Yanez paused to clear his throat as people behind him jeered.
Dissolving the special tax, he continued, would be “devastating.”
“Having no promotion or events downtown — it’s going to be worse than the construction and COVID,” Yanez added.
Bacerra, the lone council objection to the tax district’s dissolution, said the tax serves its purpose.
“I think there is an overall benefit from the marketing, but that’s not to say the current marketing is the right way to go. For me to move forward, I would support doing it for one more year,” Bacerra said.
Other business owners who spoke in support of the downtown groups promised room for improvement and reconciliation. Some peers were unfazed.
“Other comments, which I respect – the only thing they can say is that the BID is going to do better. Better in what aspect? The BID does not pay for security. Getting rid of the BID is not going to bring us more vandalism or (issues) we already have in downtown,” said Ana Padilla, owner of two downtown businesses.
She called herself “the perfect example that this tax is not working.”
“On one hand I have Perla’s Mexican Cuisine, which is a restaurant that I get a lot of ads for on the Downtown Santa Ana page,” Padilla said. “On the other hand, I’m an accountant with a professional business (in another part of the area) that’s never been advertised, not once.”
The “whole idea” of transforming downtown – It’s “not always a good thing because then there’s displacement,” said Mayor Vicente Sarmiento before the vote.
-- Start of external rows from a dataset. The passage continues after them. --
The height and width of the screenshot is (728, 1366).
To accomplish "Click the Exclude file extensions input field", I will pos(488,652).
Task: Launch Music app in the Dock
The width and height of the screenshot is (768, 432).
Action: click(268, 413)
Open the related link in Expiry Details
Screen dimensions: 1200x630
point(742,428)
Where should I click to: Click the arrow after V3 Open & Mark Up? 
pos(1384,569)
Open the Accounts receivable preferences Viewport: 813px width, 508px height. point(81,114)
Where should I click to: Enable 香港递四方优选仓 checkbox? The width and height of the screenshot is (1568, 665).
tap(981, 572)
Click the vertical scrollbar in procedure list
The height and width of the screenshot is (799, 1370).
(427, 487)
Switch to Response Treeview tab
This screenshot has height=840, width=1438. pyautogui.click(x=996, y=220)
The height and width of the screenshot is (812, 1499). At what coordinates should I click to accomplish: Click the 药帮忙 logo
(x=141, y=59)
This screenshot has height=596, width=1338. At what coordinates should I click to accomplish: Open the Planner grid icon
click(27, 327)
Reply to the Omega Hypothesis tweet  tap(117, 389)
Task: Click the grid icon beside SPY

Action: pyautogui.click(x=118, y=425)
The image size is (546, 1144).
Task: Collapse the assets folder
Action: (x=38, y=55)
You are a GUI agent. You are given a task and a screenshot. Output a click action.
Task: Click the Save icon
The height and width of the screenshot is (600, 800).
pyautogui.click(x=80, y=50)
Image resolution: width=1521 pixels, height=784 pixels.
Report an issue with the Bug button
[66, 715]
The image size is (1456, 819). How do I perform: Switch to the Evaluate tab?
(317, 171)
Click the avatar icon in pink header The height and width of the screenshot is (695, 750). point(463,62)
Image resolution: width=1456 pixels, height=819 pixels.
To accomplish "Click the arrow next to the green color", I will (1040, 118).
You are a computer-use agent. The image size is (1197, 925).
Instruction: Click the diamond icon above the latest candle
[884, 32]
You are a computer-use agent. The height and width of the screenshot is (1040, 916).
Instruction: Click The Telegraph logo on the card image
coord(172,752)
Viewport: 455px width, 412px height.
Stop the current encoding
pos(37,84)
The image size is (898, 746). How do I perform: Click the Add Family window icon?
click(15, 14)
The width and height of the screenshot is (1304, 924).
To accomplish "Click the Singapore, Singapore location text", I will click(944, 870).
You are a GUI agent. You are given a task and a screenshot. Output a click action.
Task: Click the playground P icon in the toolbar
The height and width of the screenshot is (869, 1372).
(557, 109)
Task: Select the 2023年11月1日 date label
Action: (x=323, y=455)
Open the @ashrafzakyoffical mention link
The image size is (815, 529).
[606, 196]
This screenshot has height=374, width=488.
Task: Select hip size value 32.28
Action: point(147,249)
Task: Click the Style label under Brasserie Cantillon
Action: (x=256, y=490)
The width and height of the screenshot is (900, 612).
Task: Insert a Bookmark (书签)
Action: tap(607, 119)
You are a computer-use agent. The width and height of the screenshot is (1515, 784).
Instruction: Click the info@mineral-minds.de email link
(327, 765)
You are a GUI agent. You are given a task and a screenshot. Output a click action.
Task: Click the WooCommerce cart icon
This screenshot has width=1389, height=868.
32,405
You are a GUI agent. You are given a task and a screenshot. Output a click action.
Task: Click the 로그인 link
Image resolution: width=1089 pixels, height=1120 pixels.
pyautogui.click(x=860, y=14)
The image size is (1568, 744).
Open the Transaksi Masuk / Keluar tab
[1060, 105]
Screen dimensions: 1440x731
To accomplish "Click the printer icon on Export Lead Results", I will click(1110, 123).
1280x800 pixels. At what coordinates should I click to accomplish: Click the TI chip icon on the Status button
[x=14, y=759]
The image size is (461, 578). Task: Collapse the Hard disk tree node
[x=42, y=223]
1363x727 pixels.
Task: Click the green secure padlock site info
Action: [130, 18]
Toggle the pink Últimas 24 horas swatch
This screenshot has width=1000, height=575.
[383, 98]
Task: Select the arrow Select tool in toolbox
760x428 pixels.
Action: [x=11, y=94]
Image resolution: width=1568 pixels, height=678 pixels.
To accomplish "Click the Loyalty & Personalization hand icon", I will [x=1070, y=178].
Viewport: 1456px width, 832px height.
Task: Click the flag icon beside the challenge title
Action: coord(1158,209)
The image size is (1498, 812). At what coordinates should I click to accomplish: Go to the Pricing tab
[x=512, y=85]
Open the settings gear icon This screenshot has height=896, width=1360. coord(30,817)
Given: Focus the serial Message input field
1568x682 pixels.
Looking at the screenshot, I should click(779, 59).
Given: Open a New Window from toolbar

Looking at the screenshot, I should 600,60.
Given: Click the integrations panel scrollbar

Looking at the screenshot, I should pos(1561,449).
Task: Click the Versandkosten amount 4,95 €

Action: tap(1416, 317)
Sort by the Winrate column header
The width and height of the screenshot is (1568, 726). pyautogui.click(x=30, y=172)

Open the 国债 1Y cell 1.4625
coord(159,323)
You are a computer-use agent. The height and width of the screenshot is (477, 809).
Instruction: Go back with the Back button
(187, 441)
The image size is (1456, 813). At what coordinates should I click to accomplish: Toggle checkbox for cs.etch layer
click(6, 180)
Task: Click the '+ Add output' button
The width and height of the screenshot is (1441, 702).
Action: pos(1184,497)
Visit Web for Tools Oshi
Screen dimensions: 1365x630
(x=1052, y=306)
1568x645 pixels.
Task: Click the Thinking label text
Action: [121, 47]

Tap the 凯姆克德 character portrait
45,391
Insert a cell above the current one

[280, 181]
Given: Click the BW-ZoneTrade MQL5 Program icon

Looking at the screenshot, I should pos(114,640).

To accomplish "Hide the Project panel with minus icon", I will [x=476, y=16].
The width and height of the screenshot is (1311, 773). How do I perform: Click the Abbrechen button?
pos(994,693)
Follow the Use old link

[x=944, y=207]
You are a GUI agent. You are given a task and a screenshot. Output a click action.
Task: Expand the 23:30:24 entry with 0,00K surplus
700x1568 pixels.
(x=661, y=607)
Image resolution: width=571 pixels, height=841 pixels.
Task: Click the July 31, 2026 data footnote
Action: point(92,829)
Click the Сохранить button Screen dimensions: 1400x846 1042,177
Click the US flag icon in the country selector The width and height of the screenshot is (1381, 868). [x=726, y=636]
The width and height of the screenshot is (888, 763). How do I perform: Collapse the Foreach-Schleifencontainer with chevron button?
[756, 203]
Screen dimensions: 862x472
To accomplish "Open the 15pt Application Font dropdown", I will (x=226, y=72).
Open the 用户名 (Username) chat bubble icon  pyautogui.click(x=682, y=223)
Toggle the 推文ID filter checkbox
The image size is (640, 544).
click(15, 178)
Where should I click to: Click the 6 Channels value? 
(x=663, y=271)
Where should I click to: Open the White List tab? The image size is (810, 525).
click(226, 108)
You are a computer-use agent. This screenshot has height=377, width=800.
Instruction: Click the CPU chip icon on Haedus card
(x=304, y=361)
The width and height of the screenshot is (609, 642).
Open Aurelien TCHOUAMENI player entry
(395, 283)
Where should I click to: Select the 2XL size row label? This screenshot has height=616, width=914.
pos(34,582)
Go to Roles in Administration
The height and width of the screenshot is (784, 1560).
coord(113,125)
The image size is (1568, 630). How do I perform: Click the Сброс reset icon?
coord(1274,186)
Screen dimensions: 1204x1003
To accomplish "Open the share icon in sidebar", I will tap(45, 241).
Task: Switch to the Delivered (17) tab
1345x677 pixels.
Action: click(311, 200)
“There are businesses that have been there for generations, legacy businesses, that are now being displaced by others. That’s a challenge, it changes the identity and culture of any downtown.”
And things have changed in Santa Ana, even beyond the pace at which the downtown groups can apparently keep up.
“There are … businesses that said they’ve never known about us – that’s most likely true,” Spencer told Community Development Commissioners in October. “Anyone who’s come in pre-COVID, in the last two years or something, they may not have any idea who we are.”
Following the publication of this story, Spencer texted Voice of OC to clarify those remarks, saying she meant businesses that came into downtown since the COVID-19 pandemic.